Alphabet ($GOOGL) reports Q1 2025 earnings this Thursday, April 24, after the market close.
Despite being battle-tested through recession, inflation, and geopolitical volatility, Alphabet is no longer seen as a pure monopoly. With competitive disruption rising, here’s what the market expects:
Revenue: $89.18B, up 10.7% YoY.
Diluted EPS: $2.01, up 6.3% YoY.
Let’s make a few long-term conservative assumptions. Assuming TTM EPS of $8.05, a 5-year EPS CAGR of 20%, and a forward P/E multiple of 15x during the next 5 years (below today’s 18x), you could expect a 15% annual return over the next five years.
And these aren’t overly optimistic numbers. Alphabet has grown EPS at 25%+ annually over the last 1, 2, and 5 years, impressive consistency for a tech giant defending its dominance in Search since the early 2020s.
Here’s the problem: while Alphabet talks a big game on AI, its product traction isn’t quite keeping pace with the hype.
Despite Google’s infrastructure, distribution, and brand power, Gemini remains far behind OpenAI’s ChatGPT in adoption.
And here's a fun twist: Alphabet is facing increased regulatory scrutiny in the U.S., U.K., and Europe for its Search and advertising dominance. But calling Google a “monopoly” in 2025 seems increasingly outdated.
Today’s competition includes ChatGPT, Grok, Perplexity, Amazon, Meta, Microsoft Copilot, TikTok, Reddit, and many more.
That brings us valuation in its historical lows:
Why? Because for the first time in two decades, its core product is being seriously disrupted.
What’s interesting is that Google is starting to "Appleize", not always being first, but releasing polished, deeply integrated, and user-friendly products.
A great next step? Improving Gemini’s integration into Chrome, Android, and Workspace, turning it from a sidekick into a default experience.
Even amidst this disruption, Google Search still grew 13% last year, proving the business isn’t crumbling, it’s evolving:
And other segments are accelerating too:
Specially in Cloud:
Which continues to post solid growth with improving margins, inching closer to AWS and Azure in both scale and profitability. But the real story lies in strategic execution, and the recent acquisition of Wiz is a great example.
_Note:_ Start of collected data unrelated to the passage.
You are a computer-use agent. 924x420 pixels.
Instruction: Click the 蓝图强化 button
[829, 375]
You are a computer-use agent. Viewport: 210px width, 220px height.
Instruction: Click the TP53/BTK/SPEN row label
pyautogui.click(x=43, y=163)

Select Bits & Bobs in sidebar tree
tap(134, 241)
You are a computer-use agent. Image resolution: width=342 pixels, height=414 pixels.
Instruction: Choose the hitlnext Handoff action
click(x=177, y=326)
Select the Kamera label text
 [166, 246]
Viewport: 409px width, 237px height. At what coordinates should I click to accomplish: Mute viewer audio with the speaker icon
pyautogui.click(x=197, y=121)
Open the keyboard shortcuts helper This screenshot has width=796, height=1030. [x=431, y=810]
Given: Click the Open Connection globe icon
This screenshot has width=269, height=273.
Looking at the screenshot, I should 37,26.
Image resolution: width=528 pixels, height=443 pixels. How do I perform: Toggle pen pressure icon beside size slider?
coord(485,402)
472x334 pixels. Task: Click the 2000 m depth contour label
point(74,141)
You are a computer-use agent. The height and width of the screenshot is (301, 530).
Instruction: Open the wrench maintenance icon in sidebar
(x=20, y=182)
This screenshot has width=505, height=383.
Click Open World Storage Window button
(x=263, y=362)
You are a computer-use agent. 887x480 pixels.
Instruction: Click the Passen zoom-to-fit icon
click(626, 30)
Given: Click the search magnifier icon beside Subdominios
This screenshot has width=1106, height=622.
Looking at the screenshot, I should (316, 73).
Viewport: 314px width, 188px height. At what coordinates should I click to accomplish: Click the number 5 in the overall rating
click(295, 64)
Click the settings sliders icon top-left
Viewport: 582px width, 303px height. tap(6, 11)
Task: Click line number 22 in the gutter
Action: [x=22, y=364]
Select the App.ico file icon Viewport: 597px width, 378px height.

Wiz, one of the fastest-growing cloud security startups, gives Google a major edge in cloud-native security, a critical area for enterprise clients adopting multi-cloud and AI infrastructure. This smart move positions Google Cloud as not just a hyperscaler, but a trusted enterprise platform for AI + cybersecurity, two of the biggest TAMs (Total Addressable Markets) of the next decade.
Finally, all of these concerns surrounding Google place enormous pressure on Sundar Pichai’s leadership. While there’s plenty of debate over whether he’s the "best" CEO, one thing is clear: he has done a remarkable job steering the company through a complex environment.
Much like Zuckerberg did in 2022 when he pivoted Meta’s narrative away from the Metaverse, a similar shift could happen at Google, and signs of increased discipline are already visible. Since 2023, the company has made notable improvements in efficiency, particularly with stock-based compensation (SBC) and broader cost controls.
Alphabet holds massive cash reserves, which it is channeling into future growth:
and historically, this capital has delivered strong returns on capital employed (ROCE):
While share repurchases aren’t our preferred use of capital at these ROCE levels, it’s still a form of value return for shareholders in the meantime.
All that said, it wouldn’t be surprising to see Warren Buffett eyeing another “Apple moment” with Google. While the comparison isn’t perfect, Alphabet faces unique challenges in its core advertising business, ongoing regulatory scrutiny, and the need to diversify its revenue streams, the potential is clear.
If Google continues to advance in AI, sustain the momentum in its Cloud division, and gradually build stronger brand affinity across its ecosystem, we could see a period of significant outperformance, one that prompts the market to re-evaluate its current valuation.
Whether Alphabet reaches its own version of an "Apple moment" will ultimately depend on its ability to:
Navigate the regulatory landscape
Monetize AI at scale
Maintain Cloud growth
And expand user engagement across multiple verticals
It’s a story still very much in progress. Bill Ackman is already on board, and it will be interesting to hear his perspective as the narrative evolves.
Despite the noise, we have strong conviction in Google’s ability to be a long-term winner. The current sell-off, paired with compelling metrics and a historically low valuation, presents a strong case for outperformance over the next 5 to 10 years, especially in an uncertain world where resilience and optionality matter more than ever.
(And all that without considering its Other bets):
(Not financial advice, of course — just a quiet thought).